◆ Exercise objective
Transcribe the data that follows, exactly and in full.

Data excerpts
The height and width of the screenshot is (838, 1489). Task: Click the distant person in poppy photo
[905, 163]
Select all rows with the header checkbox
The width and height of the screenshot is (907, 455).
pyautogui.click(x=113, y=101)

◆ Result of the task
The height and width of the screenshot is (838, 1489). Task: Click the distant person in poppy photo
[905, 163]
Select all rows with the header checkbox
The width and height of the screenshot is (907, 455).
pyautogui.click(x=113, y=101)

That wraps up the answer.